At the height of her fame, Lee was an icon who could nab sponsorships that had nothing to do with billiards, chalk or cues – including a 7-year deal with Bass Pro Shops. She appeared on numerous national TV shows, including Good Morning America, Crook & Chase and Hard Copy. She had a part in the Walt Disney film, The Other Sister, directed by Garry Marshall.  

‘She was like nothing else her sport had seen,’ ESPN says in its preview of ‘Jeanette Lee Vs.’ ‘A vision of confidence, even swagger, as she stalked the billiards table. Dressed, always, in her signature color, with a two-fingered glove on her bridge hand and a stony, icy glaze that never seemed to change.’

ESPN’s ’30 For 30′ on Lee takes viewer’s back to her beginnings where, as a young child, she suffered from scoliosis, a painful spinal condition that required surgery.

‘Lee rebelled as a teenager and fell in love with billiards one night when she walked into a pool hall in Manhattan,’ ESPN says. ‘Within a few years, she was playing tournaments and headed toward the professional circuit. Soon, women’s billiards was a mainstay on the fledgling ESPN2 network and Lee’s unapologetic approach to self-promotion made her a television star.’ 

The film takes viewers through Lee’s fight against bias as a minority and through her latest fight with cancer.

‘As the film illustrates through extensive access to her life today,’ ESPN says, ‘(the cancer) is a struggle she continues to fight, now as a single mom with the support of her children and extended family.’

Ursula Liang, who directs the film, said there is no better time to bring to the forefront the story of an Asian American icon who persevered.

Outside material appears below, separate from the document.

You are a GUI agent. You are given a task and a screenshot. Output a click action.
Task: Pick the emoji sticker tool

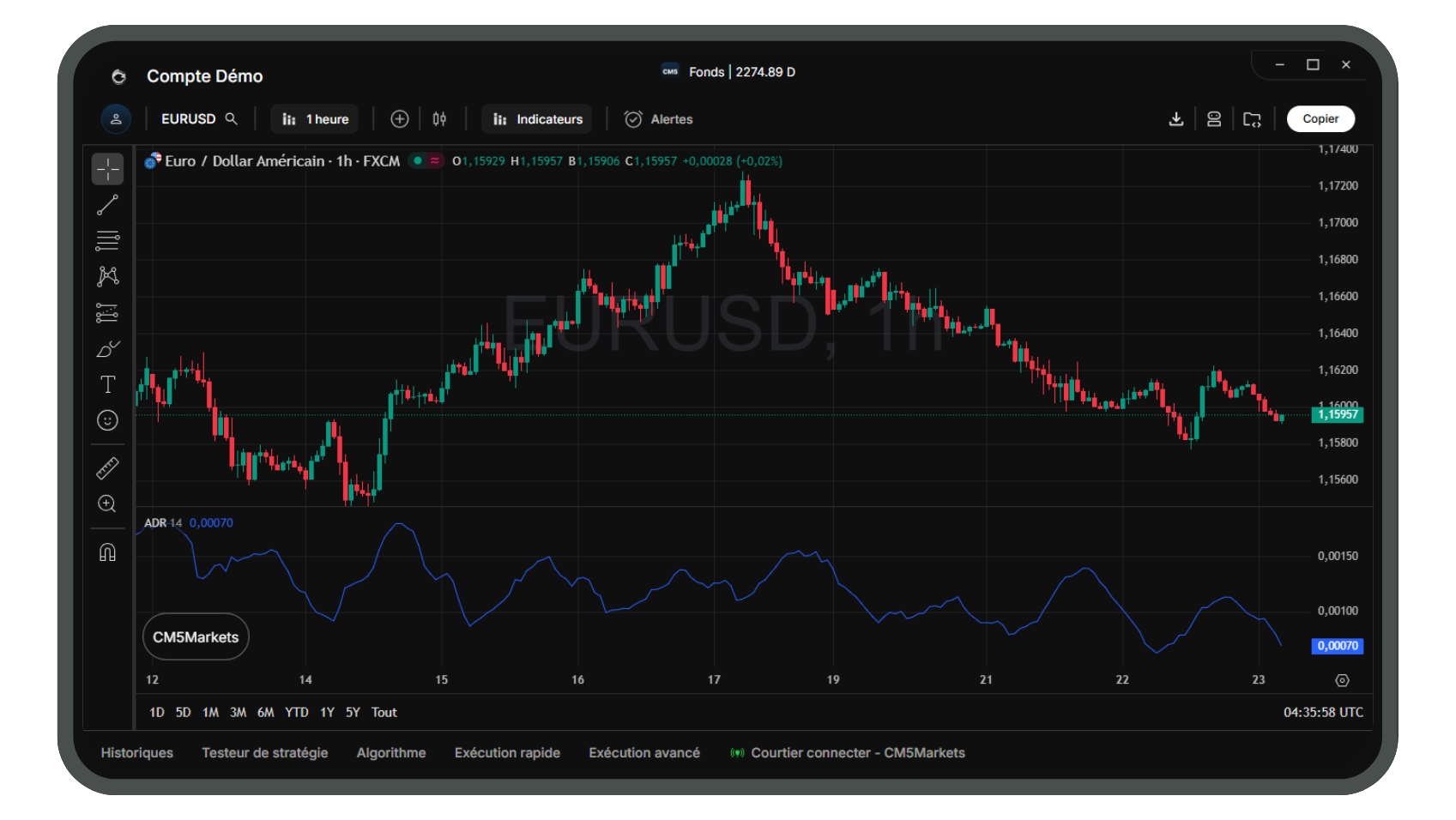coord(107,420)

‘She battled fierce opponents, trying times, debilitating pain, personal demons and persistent criticism,’ Liang said in a statement, ‘but (Lee) remains a singular presence from a breakout era of pool — an unforgettable figure, the Black Widow.”

‘Jeanette Lee Vs.’ airs 8 p.m. eastern Tuesday on ESPN. The film will be made available on ESPN+ immediately after its premiere, along with the rest of the 30 for 30 library.